黒崎は確信を持って一ノ瀬を後ろから抱きしめると、びゅくびゅくといつかの夜のように、その最奥へと果てる。
「は……ぁ……」
ふたり、ひとつに重なったまま動かない。
しばらくして黒崎が、ぽつりと言った。
「俺、抱いてたな。お前のこと」
「……思い出しちゃったか」
一ノ瀬は、うつ伏せのまま、ベッドサイドを探ると、電子煙草を取り出して吸い始める。
「なんでお前、言わなかったんだよ」
「だって君、酔ってたし」
「う」
「酔ってヤッてる最中の『好き』なんて信用ならないし、そもそも君、一言も僕のこと好きって言わなかったんだよね、あの時」
「そ、そうだったか?」
「そうだよ」
不機嫌そうな声に黒崎は、はっとした。
「まさか、お前それでずっと怒って連絡寄越さなかったのか」
「怒ってないし。
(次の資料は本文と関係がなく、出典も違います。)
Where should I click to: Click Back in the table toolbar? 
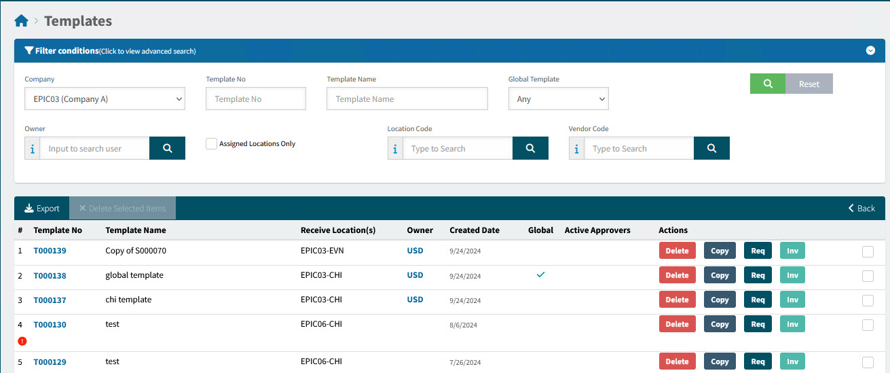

言ったでしょ、必要なかっただけだよ。君は弁護士になるって言ってたから、僕なんかと付き合ってちゃダメだって思ったの。それに黒崎こそ全然、連絡寄越さなかったじゃない」
「それは、だから、全力でお前を諦めようと……」
三〇年間。
お互いにすれ違って。
結局、辿り着いたのは。
「一ノ瀬、あらためて申し込む。俺とつきあってくれ」
黒崎は一ノ瀬に後ろから抱きついて、耳元に懇願した。
煙草を吸い付けて、一ノ瀬は唸る。
「うーん」
「な、なんでだ。お前も俺のこと好きだったんだろう? 何がいけない?」
「黒崎、ホントに僕のこと捨てない?」
「あたりまえだ!」
「皆そう言うんだけどさあ」
「お前、いままでどれだけ振られてきたんだよ……」
「そんなでもないよ、片手で余るくらい」
「意外に少ないな」
「あのね、いくらなんでも僕だって恋人は選ぶよ」
「そうか」
「分かれればしばらくは辛いし、この年になって今から恋人ってのもね……」
「一ノ瀬」
「恋人が良いの? 黒崎」
「お前が、他の男を抱くとか、もう想像もしたくない」
「うーん。でもねえ、僕、この年だけど結構旺盛で」
「つきあう。体力は自信がある」
「だって君、抱かせてくれないじゃない」
「一ノ瀬が抱かれて満足するようになるよう努力する」
「えー。宗旨変えは僕の沽券に関わるんだけどなぁ……」
一ノ瀬はなかなか首を縦に振らない。
吸い終えた電子煙草のスティックを引き抜いて、一ノ瀬は言った。
「まあ、また連絡ちょうだい。着替えたら送るよ、君まだあの団地に住んでるの?」
「一ノ瀬……」
「そんな顔しないの」
一ノ瀬は黒崎の鼻先をつついて笑う。
「僕はもう君から逃げないことにしたから」
シャワー浴びてくる、と立ち上がると、黒崎つぎ入ってね、と言い残して一ノ瀬はベッドを抜け出していった。
──これは、手帳の「一ノ瀬を恋人にすること」の項目にDoneのチェックをつけて良いものなのだろうか。
一人取り残された黒崎は、そんなことを考えながら、ベッドへと再び倒れ込んだ。